== Stated problem 1 ==
Answer these from the thread about the R memory allocation error:
(a) How many bytes does a floating point variable take per subject?
(b) Which package is suggested as possibly useful?
(c) How many rows and how many items per row does jholtman say there are?

== Supplied text ==

--------------------

[R] Error: cannot allocate vector of size...

Peter Dalgaard p.dalgaard at biostat.ku.dk
Tue Nov 10 15:19:31 CET 2009


maiya wrote:
> OK, it's the simple math that's confusing me :)
> 
> So you're saying 2.4GB, while windows sees the data as 700KB. Why is that
> different?

700_MB_, I assume!

In a nutshell, a single column and a spacer takes 2 bytes per subject, 
but a floating point variable takes 8, and R is not good at detecting 
things that can be compressed. At best, you can ensure that variables 
are read as integers or factors, bringing the storage requirements down 
to four bytes.

The "ff" package might be something for you. The most strongly 
compressed items have trouble with storing NA values, though.

-p


> And lets say I could potentially live with e.g. 1/3 of the cases - that
> would make it .8GB, which should be fine? But then my question is if there
> is any way to sample the rows in read.table? Or what would be the best way
> of importing a random third of my cases?
> 
> Thanks!
> 
> M.
> 
> 
> 
> jholtman wrote:
>> A little simple math.  You have 3M rows with 100 items on each row.

--------------------

Text and item location entries:

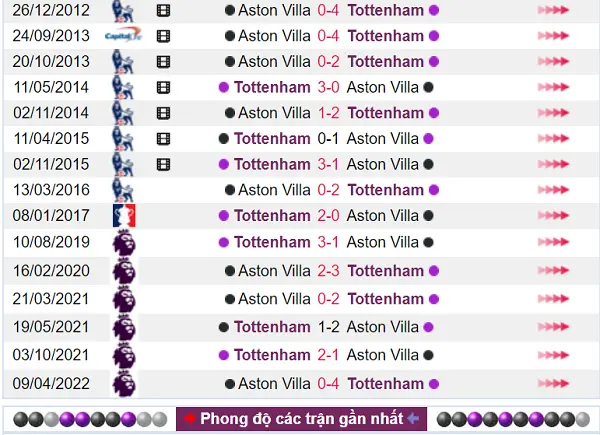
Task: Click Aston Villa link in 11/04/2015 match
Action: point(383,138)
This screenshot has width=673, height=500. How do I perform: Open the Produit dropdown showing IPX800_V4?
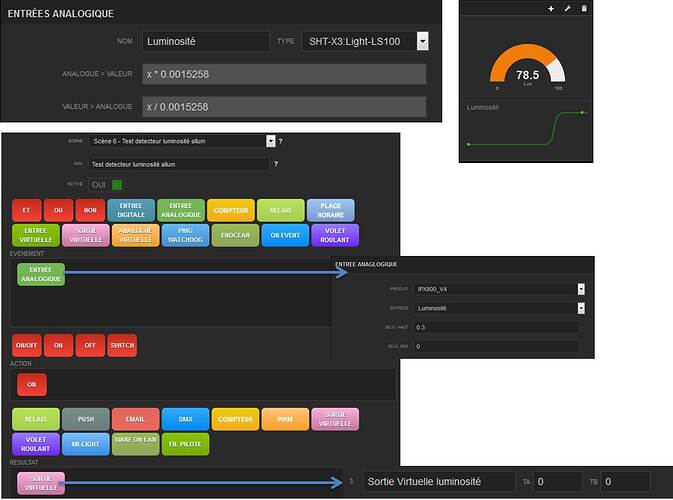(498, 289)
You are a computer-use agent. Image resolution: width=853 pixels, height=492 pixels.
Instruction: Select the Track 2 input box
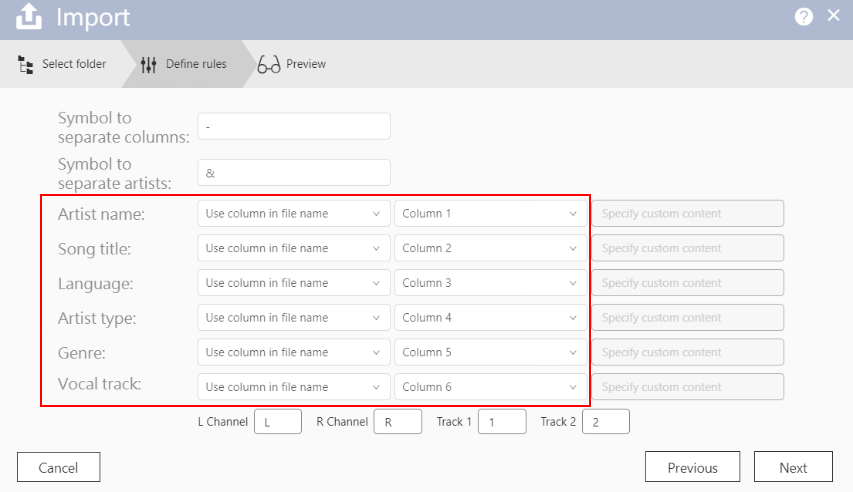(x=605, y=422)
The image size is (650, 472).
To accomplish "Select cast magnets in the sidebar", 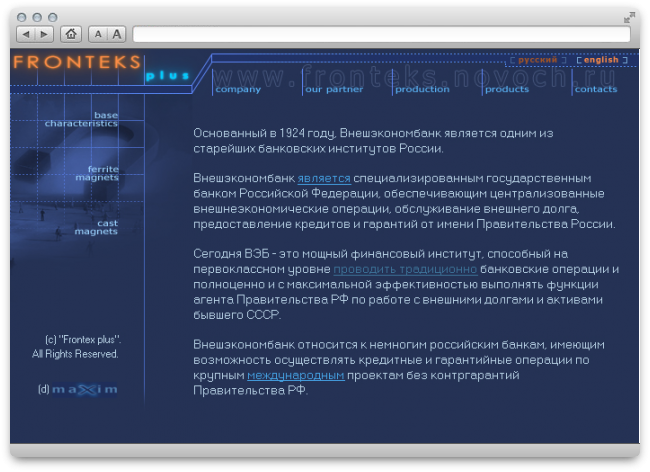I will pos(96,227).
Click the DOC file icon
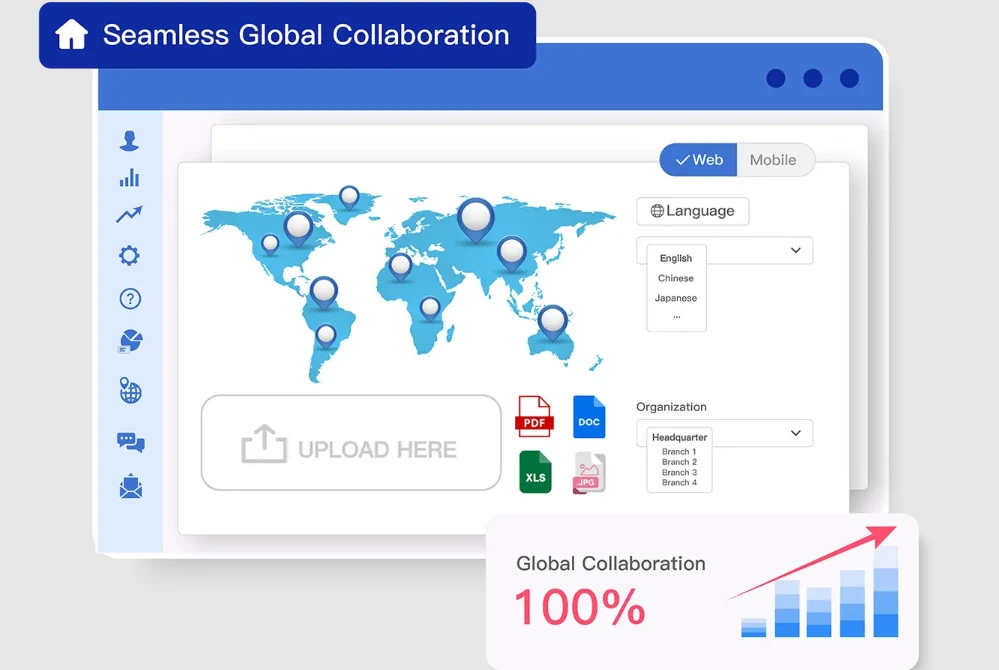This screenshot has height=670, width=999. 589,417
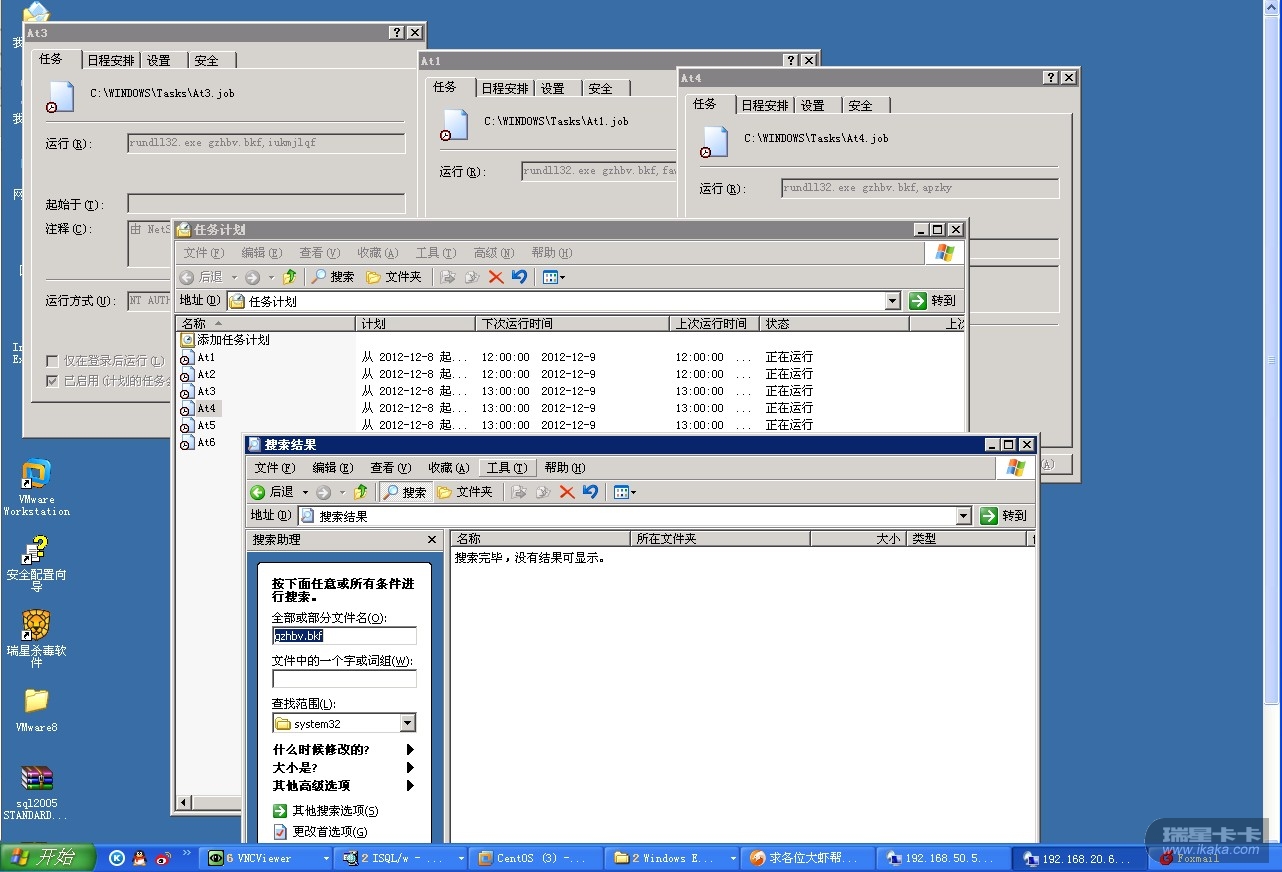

--------------------

== Stated problem 2 ==
In the records, reproduce the lines from the one containing "This screenshot has width=673, height=500." through the one containing "(x=605, y=422)", both included, leaving out the pictures.

== Reply 1 ==
(a) 8 bytes
(b) The "ff" package
(c) 3M rows with 100 items on each row

== Reply 2 ==
This screenshot has width=673, height=500. How do I perform: Open the Produit dropdown showing IPX800_V4?
(498, 289)
You are a computer-use agent. Image resolution: width=853 pixels, height=492 pixels.
Instruction: Select the Track 2 input box
(x=605, y=422)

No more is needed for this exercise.